Holiday's death was tragic, but in an African-American sense, not a Greek one. Whenever Holiday travelled with an orchestra, black or white, she faced extreme prejudice and racism. While with Count Basie's orchestra in the South, she was forced to darken her skin with grease paint so the audience would not think she was a white singer working for a black band.
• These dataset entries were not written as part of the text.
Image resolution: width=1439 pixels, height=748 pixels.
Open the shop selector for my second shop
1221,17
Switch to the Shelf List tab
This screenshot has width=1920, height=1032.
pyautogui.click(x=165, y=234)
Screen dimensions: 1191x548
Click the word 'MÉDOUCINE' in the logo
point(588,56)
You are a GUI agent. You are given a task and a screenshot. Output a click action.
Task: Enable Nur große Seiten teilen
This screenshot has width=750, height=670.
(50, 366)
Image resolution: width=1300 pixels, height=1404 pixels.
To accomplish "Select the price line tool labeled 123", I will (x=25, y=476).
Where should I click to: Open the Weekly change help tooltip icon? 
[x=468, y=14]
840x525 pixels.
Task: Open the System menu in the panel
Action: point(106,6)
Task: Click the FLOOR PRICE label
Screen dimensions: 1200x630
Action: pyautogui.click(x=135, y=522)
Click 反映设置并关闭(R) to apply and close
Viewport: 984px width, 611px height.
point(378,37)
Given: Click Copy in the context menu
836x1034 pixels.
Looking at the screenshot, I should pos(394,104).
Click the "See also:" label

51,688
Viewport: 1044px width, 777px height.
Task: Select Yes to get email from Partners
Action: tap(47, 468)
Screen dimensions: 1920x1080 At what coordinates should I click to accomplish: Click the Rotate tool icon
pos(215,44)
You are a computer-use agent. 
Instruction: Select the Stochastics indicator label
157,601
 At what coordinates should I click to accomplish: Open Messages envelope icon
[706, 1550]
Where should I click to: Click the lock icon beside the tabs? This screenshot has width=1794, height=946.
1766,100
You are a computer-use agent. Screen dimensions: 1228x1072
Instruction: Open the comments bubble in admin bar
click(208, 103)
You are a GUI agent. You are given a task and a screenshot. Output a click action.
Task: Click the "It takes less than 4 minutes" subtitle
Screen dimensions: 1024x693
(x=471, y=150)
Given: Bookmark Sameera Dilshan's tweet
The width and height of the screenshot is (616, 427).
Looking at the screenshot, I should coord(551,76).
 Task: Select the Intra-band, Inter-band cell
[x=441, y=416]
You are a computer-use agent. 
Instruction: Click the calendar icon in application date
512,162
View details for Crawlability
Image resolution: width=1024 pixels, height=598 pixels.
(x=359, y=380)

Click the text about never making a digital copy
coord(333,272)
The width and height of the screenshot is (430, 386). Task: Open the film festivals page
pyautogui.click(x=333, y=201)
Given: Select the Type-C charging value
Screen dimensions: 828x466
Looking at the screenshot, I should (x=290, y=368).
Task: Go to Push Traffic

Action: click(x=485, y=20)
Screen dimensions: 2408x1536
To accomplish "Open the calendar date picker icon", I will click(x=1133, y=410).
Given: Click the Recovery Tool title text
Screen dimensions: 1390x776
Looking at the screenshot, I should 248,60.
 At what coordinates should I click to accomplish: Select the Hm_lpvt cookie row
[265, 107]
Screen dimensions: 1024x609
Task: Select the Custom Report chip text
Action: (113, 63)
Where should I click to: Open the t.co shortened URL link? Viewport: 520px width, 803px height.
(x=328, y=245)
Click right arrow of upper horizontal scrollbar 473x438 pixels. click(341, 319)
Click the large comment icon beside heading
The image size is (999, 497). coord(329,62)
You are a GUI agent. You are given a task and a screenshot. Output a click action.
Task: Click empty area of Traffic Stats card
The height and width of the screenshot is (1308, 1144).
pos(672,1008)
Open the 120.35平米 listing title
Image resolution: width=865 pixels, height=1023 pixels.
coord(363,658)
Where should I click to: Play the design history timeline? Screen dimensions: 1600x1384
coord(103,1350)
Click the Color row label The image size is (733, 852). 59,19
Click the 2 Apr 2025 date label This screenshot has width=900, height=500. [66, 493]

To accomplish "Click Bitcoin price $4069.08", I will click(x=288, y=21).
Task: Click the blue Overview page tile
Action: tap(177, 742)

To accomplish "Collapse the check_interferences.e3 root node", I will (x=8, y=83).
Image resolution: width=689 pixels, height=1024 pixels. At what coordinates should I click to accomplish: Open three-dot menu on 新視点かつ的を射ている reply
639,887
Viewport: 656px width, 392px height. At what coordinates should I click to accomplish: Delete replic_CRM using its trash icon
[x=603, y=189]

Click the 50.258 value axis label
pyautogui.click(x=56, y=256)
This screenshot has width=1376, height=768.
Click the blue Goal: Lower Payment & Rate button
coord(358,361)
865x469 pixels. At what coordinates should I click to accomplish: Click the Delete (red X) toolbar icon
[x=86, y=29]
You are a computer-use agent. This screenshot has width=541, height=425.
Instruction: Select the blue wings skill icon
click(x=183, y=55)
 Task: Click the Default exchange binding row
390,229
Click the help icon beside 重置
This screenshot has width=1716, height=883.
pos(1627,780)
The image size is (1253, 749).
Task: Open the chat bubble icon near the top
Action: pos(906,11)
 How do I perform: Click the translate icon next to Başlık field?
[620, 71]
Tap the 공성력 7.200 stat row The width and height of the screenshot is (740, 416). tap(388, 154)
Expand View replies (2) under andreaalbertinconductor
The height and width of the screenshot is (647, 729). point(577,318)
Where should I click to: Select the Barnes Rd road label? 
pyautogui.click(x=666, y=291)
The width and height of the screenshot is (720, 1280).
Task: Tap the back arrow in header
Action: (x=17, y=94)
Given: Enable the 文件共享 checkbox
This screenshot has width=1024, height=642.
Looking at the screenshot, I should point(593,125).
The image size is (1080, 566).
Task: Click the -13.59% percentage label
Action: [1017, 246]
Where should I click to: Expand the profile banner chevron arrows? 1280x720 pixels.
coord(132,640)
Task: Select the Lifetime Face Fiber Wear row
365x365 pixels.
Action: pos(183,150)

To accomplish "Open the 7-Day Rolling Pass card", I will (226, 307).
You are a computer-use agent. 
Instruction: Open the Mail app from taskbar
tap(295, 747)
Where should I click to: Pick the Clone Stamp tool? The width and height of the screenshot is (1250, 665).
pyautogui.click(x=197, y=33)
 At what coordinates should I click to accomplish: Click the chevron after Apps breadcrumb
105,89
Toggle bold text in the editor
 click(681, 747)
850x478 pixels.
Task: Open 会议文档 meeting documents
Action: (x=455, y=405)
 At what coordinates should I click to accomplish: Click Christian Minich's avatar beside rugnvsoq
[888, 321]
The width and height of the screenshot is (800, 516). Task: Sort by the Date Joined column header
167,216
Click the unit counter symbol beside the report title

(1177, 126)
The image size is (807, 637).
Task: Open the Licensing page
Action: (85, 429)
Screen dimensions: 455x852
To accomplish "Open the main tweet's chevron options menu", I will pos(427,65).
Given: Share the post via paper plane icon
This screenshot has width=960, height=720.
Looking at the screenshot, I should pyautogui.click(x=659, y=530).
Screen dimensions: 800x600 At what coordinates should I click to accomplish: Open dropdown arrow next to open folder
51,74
When she was with Artie Shaw's orchestra, she was forced leave the stage after her songs were over because it was not "proper" for her to sit down onstage with whites.

Often singing to all-white audiences in New York's segregated nightclubs, Holiday once sagely commented, "You can be up to your boobies in white satin, with gardenias in your hair and no sugar cane for miles, but you can still be working on a plantation."

Holiday's singing style was greatly influenced by Louis Armstrong and blues great Bessie Smith; she went for "Satchmo's" feeling and Smith's volume, and ended up with a unique combination of the two.

Even though the majority of songs that Holiday sang throughout her three-decade career were commercial, Tin Pan Alley tunes ("What A Little Moonlight Can Do", "Them There Eyes", "I Cover The Waterfront"). she sang them in such an uncompromising, heartfelt style that she never gained the national popularity of more "acceptable" singers like Ella Fitzgerald and Sarah Vaughan.

A musician's musician, Holiday got unequalled respect from every jazz soloist and jazz band with whom she played. As she said, "I don't feel I'm singing. I feel like I'm playing a horn. I try to improvise...what comes out is what I feel."

Holiday co-wrote only three songs in her career, "Billie's Blues", "Fine and Mellow", and the now-perennial favorite "God Bless The Child", all inspired by personal experience. In her autobiography Lady Day knowingly said, "With me, it's got nothing to do with working or arranging or rehearsing. Give me a song I can feel, and it's never work."

In the past few years, Holiday has finally been getting the kind of national attention that she deserves. In 1981, Baltimore unveiled a statue of Lady Day four blocks west of the black ghetto where she grew up; in 1986 a "Billie Holiday" star was placed on Hollywood's Walk of Fame; and this January, Maryland has started its first annual Billie Holiday Jazz Singer's Competition.

On January 30, WHRB is presenting a thirteen-hour retrospective of Holiday's recording career in an attempt to keep alive the most important aspect of Lady's legacy--her music.